31 NOVAIS, Jorge Reis. Direitos Sociais: Teoria jurídica dos direitos sociais enquanto direitos fundamentais.

Tal circunstância ocorreu em razão de vários fatores os quais serão analisados a seguir.

1.2.2. Do problema quanto à efetivação dos direitos sociais

A questão atinente à efetivação dos direitos sociais implica na análise do seu fundamento, posto que é preciso que se compreenda a sua salutar importância no resguardo de condições mínimas de vida digna.

Nesse sentido, não se pode defender os direitos fundamentais se não existe o convencimento de sua respectiva “bondade moral”, ou seja, é preciso haver o convencimento de que sua implantação contribuirá para tornar o indivíduo melhor e a sociedade mais justa.

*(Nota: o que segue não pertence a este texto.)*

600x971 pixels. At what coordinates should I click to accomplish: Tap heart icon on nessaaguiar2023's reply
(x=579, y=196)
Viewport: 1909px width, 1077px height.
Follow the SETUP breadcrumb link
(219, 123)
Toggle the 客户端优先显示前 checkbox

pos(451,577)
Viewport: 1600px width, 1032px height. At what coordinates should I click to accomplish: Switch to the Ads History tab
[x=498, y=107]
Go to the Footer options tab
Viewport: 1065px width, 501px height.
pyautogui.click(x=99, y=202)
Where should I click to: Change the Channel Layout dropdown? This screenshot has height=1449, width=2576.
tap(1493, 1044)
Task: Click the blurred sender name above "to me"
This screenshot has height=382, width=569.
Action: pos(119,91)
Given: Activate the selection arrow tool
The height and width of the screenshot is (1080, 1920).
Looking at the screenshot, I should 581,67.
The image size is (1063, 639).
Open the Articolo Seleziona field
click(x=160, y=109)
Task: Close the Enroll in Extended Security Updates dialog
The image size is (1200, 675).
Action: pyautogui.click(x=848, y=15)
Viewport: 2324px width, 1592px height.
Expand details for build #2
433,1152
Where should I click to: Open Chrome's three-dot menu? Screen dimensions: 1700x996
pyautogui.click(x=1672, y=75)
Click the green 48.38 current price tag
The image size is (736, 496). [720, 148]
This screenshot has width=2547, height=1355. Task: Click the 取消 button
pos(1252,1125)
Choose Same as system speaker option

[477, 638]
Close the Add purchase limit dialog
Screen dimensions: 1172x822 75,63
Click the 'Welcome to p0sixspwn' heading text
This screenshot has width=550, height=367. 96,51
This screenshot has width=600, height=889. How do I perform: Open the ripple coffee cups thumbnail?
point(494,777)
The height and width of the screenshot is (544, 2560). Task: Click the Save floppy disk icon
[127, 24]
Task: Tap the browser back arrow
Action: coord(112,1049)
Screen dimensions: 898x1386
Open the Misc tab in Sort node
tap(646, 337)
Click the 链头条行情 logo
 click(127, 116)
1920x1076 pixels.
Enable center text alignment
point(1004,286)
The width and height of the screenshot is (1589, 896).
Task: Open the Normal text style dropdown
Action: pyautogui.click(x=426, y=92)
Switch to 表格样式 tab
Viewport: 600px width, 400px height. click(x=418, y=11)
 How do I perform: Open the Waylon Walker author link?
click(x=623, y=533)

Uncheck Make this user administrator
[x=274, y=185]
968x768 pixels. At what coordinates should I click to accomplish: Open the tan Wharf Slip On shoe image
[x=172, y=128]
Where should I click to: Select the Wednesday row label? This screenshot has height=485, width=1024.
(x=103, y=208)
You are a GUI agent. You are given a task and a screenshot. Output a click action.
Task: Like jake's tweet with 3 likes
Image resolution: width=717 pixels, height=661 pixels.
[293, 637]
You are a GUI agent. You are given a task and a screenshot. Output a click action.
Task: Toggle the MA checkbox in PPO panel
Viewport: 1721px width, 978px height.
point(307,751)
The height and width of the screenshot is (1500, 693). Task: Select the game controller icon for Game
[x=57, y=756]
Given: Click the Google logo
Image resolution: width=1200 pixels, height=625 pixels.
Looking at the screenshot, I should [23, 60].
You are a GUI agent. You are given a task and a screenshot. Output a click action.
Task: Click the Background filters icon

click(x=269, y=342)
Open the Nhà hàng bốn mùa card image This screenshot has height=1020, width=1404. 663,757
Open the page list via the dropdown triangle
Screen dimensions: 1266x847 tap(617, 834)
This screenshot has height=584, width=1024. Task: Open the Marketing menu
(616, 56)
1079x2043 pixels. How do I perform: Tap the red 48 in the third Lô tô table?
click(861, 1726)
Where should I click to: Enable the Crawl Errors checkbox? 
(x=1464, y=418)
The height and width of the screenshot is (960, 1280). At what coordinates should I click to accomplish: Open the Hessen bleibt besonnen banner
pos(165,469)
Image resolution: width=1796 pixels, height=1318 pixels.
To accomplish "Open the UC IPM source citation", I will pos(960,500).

Impende ressaltar algumas justificativas para os direitos sociais de modo a enquadrá-los na categoria axiológica de alto nível normativo. Sob o ponto de vista ético, a solidariedade enquadra-se como a base valorativa dos direitos sociais, sobretudo quando a mesma se agrega aos princípios da igualdade e da dignidade humana.

No âmbito político, se verifica o papel importante desempenhado pelos direitos fundamentais, tendo em vista que os mesmos visam à pacificação, contribuindo para a “convivência social estável”. Porém, quando se atine aos direitos sociais, há uma mudança de foco, tendo em vista que os mesmos se apresentam como instrumento de transformação com fulcro em reduzir as desigualdades sociais, contribuindo para a efetivação da justiça distributiva32.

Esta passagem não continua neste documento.